Beijing is seeking a foothold in industries such as artificial intelligence and quantum computing, the head of MI5 has claimed

More than 20,000 people in the UK have been approached covertly online by Chinese spies seeking to steal industrial or technological secrets, the head of domestic counter-intelligence service MI5 has claimed.

Speaking at a California summit of the ‘Five Eyes’ intelligence chiefs on Tuesday, Ken McCallum said that industrial espionage is progressing at a “real scale,” and that about 10,000 UK businesses are at risk of having trade secrets stolen.

The MI5 director general argued that the fields of artificial intelligence, quantum computing, and synthetic biology were particularly at risk, given that these are areas in which Beijing is supposedly seeking to gain innovative knowledge.

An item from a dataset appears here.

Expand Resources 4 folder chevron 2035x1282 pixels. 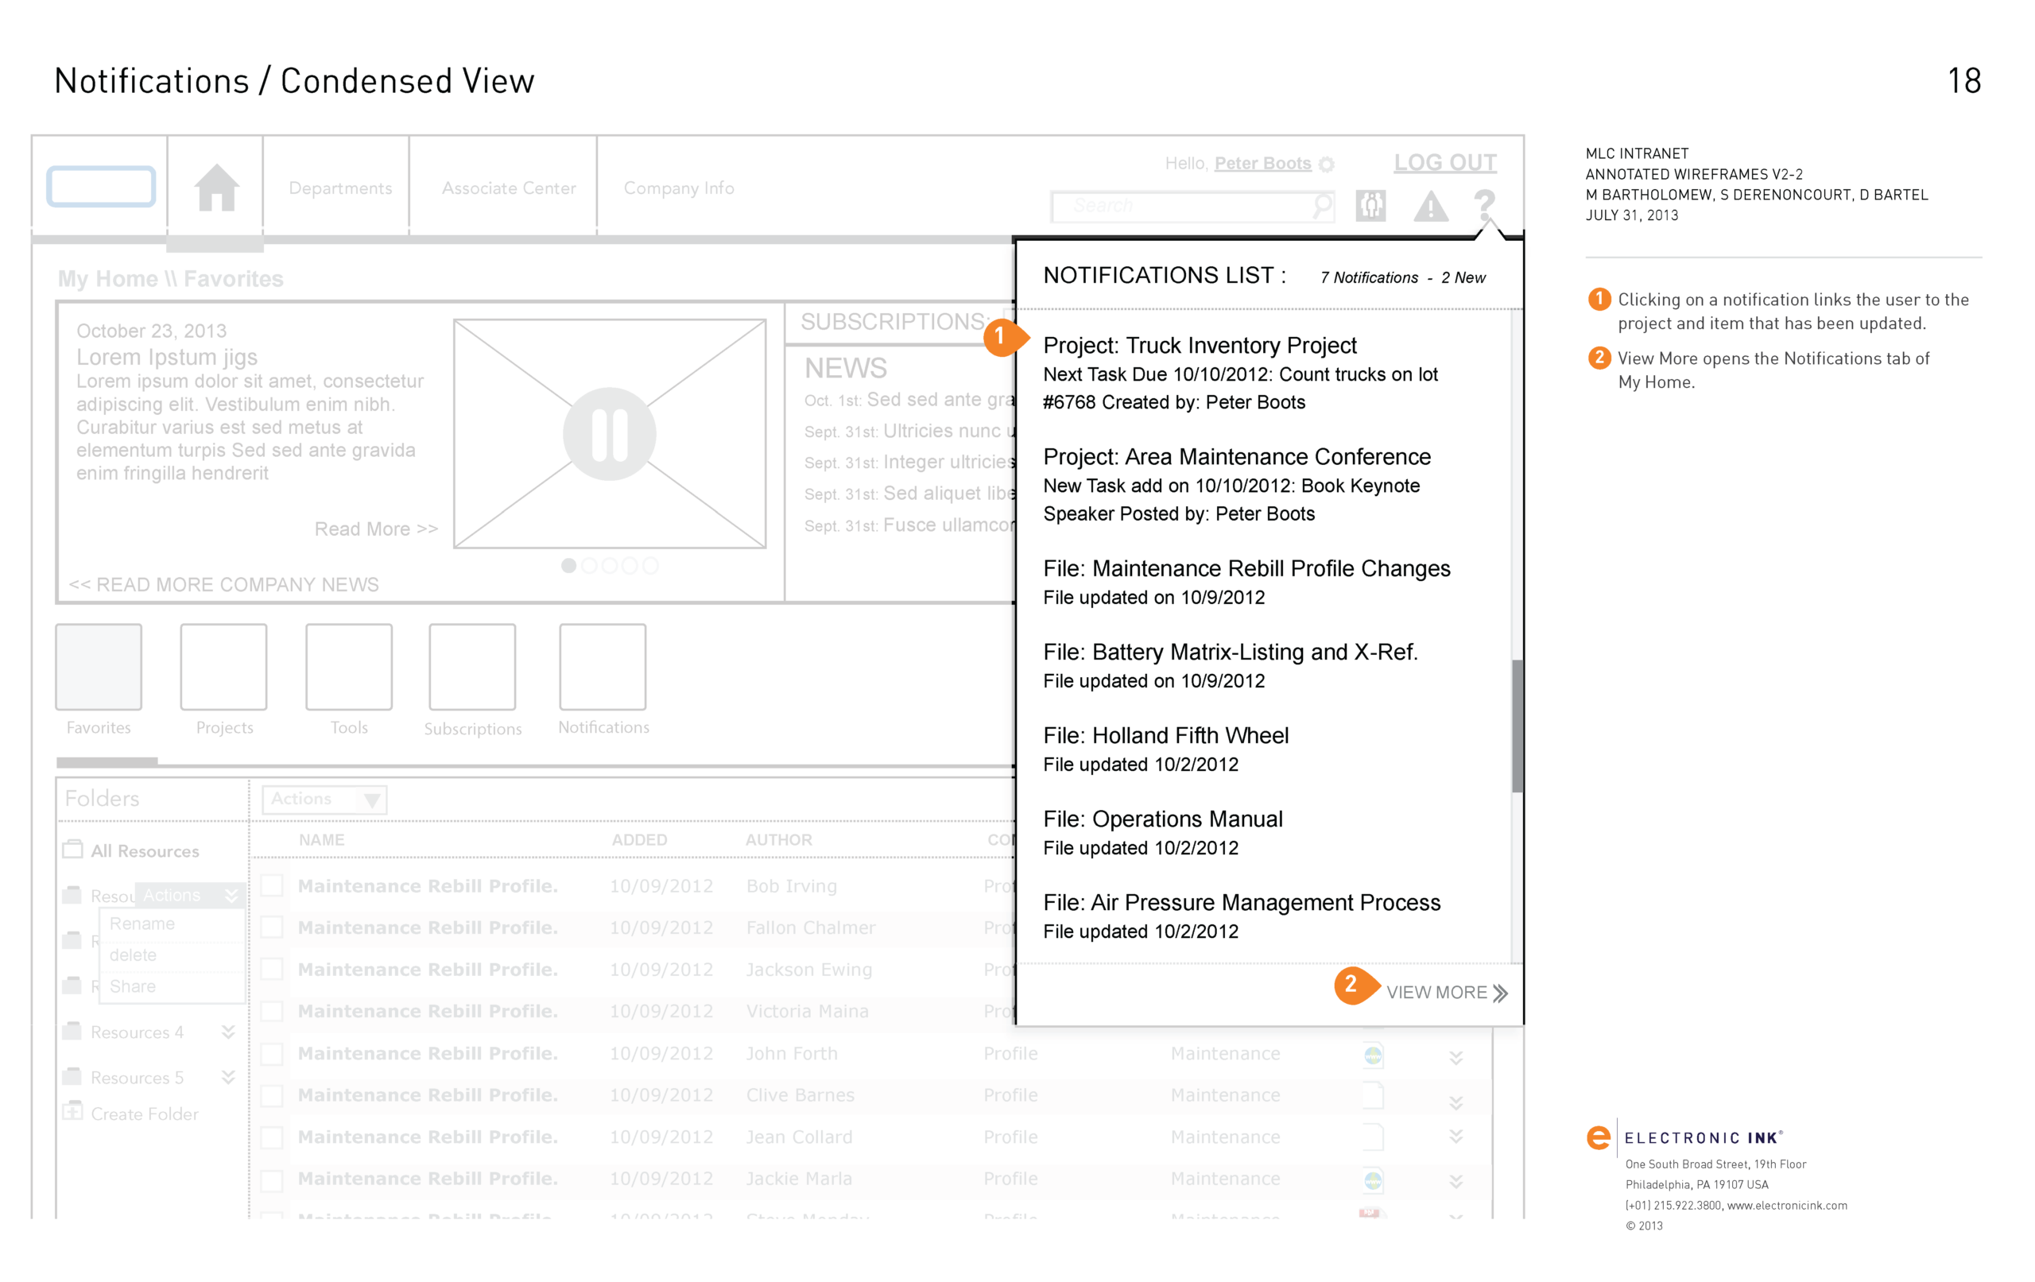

“Week by week, our teams detect massive amounts of covert activity by the likes of China in particular,” McCallum said, also explaining that the alleged espionage is not necessarily aimed at government or military secrets “but increasingly at promising start-ups.”

“If you’re working today at the cutting edge of technology then geopolitics is interested in you, even if you’re not interested in geopolitics,” he stated.

McCallum alleged that a key strategy used by Beijing has been to pose as recruitment experts on social networks such as LinkedIn. “We think we’re above 20,000 cases where that initial approach has been made online through sites of that sort,” added the spy chief, without indicating a time period for the figures.

China has strenuously denied claims of espionage and other forms of spying.

However, also speaking at the ‘Five Eyes’ conference – which includes the UK, US, Canada, Australia, and New Zealand – FBI Director Christopher Wray claimed that Beijing “has made economic espionage and stealing others’ work and ideas a central component of its national strategy.” 

“That threat has only gotten more dangerous and more insidious in recent years,” Wray alleged, also stating that there are more than 2,000 active FBI investigations into alleged Chinese espionage in the US.

Mike Burgess, Australia’s intelligence chief, acknowledged that “all nations spy – but the behavior we are talking about here goes well beyond traditional espionage.” 

Speaking last month following the publication of similar claims of espionage, a spokesperson for the Chinese Embassy in London dismissed reports of widespread spying by Beijing in the UK.

The spokesperson stated that “the claim that China is suspected of ‘stealing British intelligence’ is completely fabricated and nothing but malicious slander. We firmly oppose it and urge relevant parties in the UK to stop their anti-China political manipulation and stop putting on such self-staged political farce.